Hot peppers, like all tomato-family crops, grow best in full sun on well-drained fertile soil. Amend the soil with a 1-inch thick layer of compost before planting, build raised beds on all but sandy soils, and in cool summer areas, lay black plastic mulch down over the beds to preheat them two weeks before planting. The black plastic not only heats the soil in preparation of planting, but also conserves soil moisture and reduces weeding. In hot summer areas, mulch the peppers with straw, white plastic, or aluminum foil to keep the soil cool. The aluminum foil also doubles as an insect repellent by reflecting light back up at adult flying insects so they can't find the plants to lay eggs on. In containers use a combination of 3/4 potting soil and 1/4 compost to create a fertile, well-drained medium for growing.
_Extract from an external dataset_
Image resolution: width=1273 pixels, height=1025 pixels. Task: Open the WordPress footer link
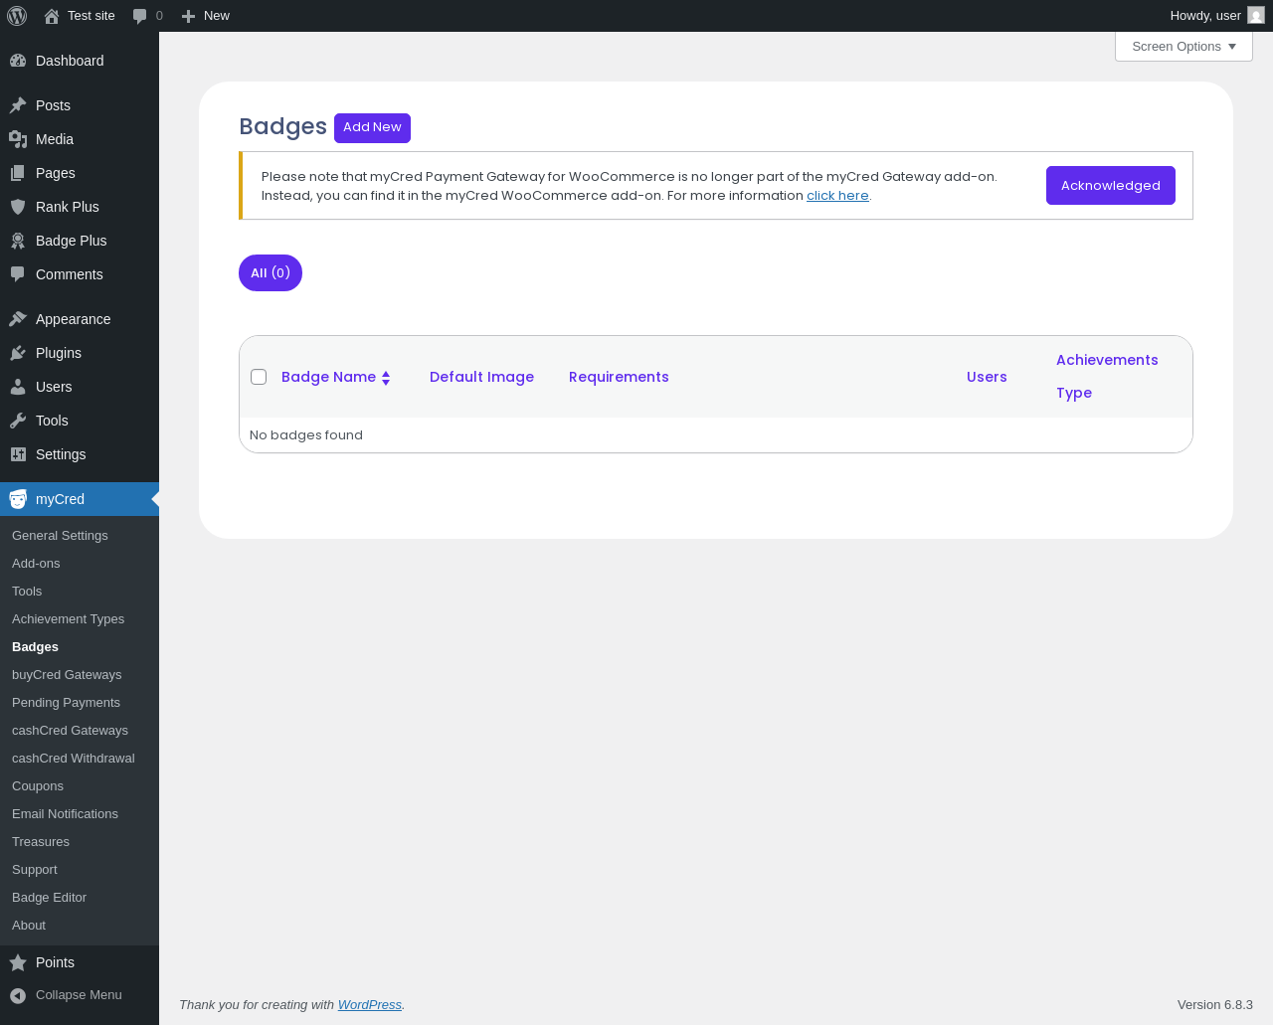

Since hot peppers take a long time to grow and mature, in most areas you'll need to start seedlings indoors 6 to 8 weeks before your last frost date. Transplant the seedlings into the garden 2 weeks after that date. Harden off seedlings started indoors by gradually getting them used to the outdoor weather. Set the transplants outdoors the first day for only 1 to 2 hours—ideally during cloudy, calm weather. Each day after that for a week, extend the period of time the seedlings are outdoors until they stay out over night.
Space seedlings 12- to 18-inches apart, in rows 2 feet apart, in the raised beds. In cool areas, cover the seedlings with a floating row cover, especially during periods with night temperatures below 50F. This will lessen transplant shock and also help the plants set fruit sooner. When the temperature is consistently above 70F, remove the row covers.
Many pepper varieties can be dried and made into wreaths for decoration and stored for winter use.
Temperatures below 60F and above 90F can cause pepper flowers to drop. Using the floating row cover in cool areas and shade cloth in hot summer areas helps to keep the temperatures around the plants within this range for best production. Fertilize monthly with a granular organic product, such as 5-5-5. Don't add too much nitrogen fertilizer in the form of manure, compost, or a commercial product. Too much nitrogen causes lot of leaf growth at the expense of flowering and fruiting. It will delay and reduce fruit production. For peppers growing in containers, you may need to fertilize more frequently.
Keep plants well weeded and watered. An inch of water a week is usually required to keep plants healthy, but during periods of hot, dry, windy weather more water may be needed. Water in the morning so leaves are dry by evening, reducing the chance of disease. When growing large plants, consider staking or caging them to prevent the plants from toppling during summer storms.
Hot peppers tend to have fewer pest problems than sweet peppers. Control aphids with blasts of water or insecticidal soap. To control diseases, such as Verticillium wilt, grow resistant varieties.
The heat of hot peppers is dependent not only on the variety but also plant stress and the weather. If the plant is water or nutrient stressed near harvest time, the peppers will be hotter. If the weather is cool and cloudy around harvest, the peppers tend to be milder. As with many vegetables, the more you harvest, the more you get with hot peppers. Pick them at the immature or mature color stages, depending on your preference. Nutrient levels are higher and flavor fuller when harvested at the mature color stage (usually red). Hot peppers are quicker than sweet peppers to turn to their mature color stage. Using gloves to protect your hands from the capsaicin in hot peppers, use a sharp knife or hand pruners to cut the hot pepper fruits from the plant above their cap. Peppers will continue maturing after harvest.
Dry hot peppers by stringing them together with a needle and thread inserted into their cap, then hanging them in a dry room with good air circulation until thoroughly dry.